In qRT-PCR experiment, we first optimize the concentration of first strand cDNA to 25ng/μl in each sample. We use 1 μl cDNA template in 20 μl reaction mixture subjected to qRT-PCR experiment, for which template concentration must be strictly equal in each sample under study; then we have to determine the number of PCR amplification cycles required for the fluorescent signal to cross the threshold (i.e. exceeds background level) as the actual "raw data" in qPCR are the ct values (cycle threshold). Hence we equalize the concentration of first strand cDNA to 25ng/μl in each sample.

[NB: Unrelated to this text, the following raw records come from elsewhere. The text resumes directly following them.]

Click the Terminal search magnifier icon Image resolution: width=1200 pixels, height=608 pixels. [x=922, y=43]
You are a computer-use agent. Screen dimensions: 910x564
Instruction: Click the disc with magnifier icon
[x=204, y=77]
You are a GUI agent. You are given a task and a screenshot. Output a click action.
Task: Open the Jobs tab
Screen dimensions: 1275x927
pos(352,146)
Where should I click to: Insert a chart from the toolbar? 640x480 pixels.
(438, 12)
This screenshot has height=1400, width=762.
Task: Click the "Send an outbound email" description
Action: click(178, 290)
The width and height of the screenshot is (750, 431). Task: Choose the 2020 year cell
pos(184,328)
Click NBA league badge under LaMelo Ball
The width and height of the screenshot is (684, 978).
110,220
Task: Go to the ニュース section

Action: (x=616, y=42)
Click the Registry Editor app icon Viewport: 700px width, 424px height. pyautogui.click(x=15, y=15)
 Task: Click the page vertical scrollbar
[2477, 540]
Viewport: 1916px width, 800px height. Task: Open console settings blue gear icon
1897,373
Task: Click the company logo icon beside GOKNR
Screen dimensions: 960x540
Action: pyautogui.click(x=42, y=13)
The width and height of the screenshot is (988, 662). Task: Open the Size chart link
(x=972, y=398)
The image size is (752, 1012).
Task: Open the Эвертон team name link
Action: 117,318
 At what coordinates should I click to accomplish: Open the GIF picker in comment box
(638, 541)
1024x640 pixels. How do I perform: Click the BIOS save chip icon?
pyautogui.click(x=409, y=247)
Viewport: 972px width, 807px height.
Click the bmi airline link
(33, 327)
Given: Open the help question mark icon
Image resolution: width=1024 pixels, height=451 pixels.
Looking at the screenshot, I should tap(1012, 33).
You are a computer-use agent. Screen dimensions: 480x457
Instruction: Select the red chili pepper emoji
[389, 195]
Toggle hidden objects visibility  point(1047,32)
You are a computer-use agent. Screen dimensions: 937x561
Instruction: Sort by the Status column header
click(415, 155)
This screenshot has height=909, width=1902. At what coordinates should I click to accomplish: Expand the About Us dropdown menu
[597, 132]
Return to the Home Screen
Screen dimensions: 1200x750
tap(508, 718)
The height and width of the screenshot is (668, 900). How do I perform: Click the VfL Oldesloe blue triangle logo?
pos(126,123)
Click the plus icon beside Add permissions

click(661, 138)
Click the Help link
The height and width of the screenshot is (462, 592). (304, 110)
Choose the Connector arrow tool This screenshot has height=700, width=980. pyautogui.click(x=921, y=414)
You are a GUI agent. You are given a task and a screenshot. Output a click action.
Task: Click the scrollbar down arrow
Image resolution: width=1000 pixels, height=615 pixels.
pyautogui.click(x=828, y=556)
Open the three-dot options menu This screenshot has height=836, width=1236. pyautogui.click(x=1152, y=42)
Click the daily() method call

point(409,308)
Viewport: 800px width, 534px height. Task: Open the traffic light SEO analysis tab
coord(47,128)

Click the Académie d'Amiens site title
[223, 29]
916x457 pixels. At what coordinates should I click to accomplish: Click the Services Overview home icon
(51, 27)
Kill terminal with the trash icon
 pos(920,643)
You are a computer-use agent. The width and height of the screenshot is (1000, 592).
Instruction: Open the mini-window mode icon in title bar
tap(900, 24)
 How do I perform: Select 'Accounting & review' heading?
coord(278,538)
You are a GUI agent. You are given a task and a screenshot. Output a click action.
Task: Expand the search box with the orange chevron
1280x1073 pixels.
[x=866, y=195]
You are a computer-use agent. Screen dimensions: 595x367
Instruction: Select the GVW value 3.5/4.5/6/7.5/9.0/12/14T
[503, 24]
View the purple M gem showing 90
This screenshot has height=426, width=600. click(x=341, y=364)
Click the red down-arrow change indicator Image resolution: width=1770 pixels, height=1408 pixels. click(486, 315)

Thank you. So how do I ensure 25ng/uL in each sample. With 1uL cDNA my samples does not have equal cDNA concentrations which makes it difficult to determine the difference in gene expression among them.

Hello Toluwase,

I would suggest that you add systematically RNA electrophoresis on agarose gel after extraction to ensure that you have good RNA integrity, as nanodrop is not an optimal tool to check the integrity of RNA.

In addition, maybe you can use a more sensitive method to detect the exact concentration of RNA.

Finally, using stable housekeeping genes have the role to normalize your target RNA transcript expression, and as long as the difference between the expression of the samples' housekeeping gene is less than 1 Ct you can use them.

Keep in mind that there may be always a little difference in the concentration between the samples, which is due to some slight error in manipulation (pipetting..).

Sincerely,

Y.S.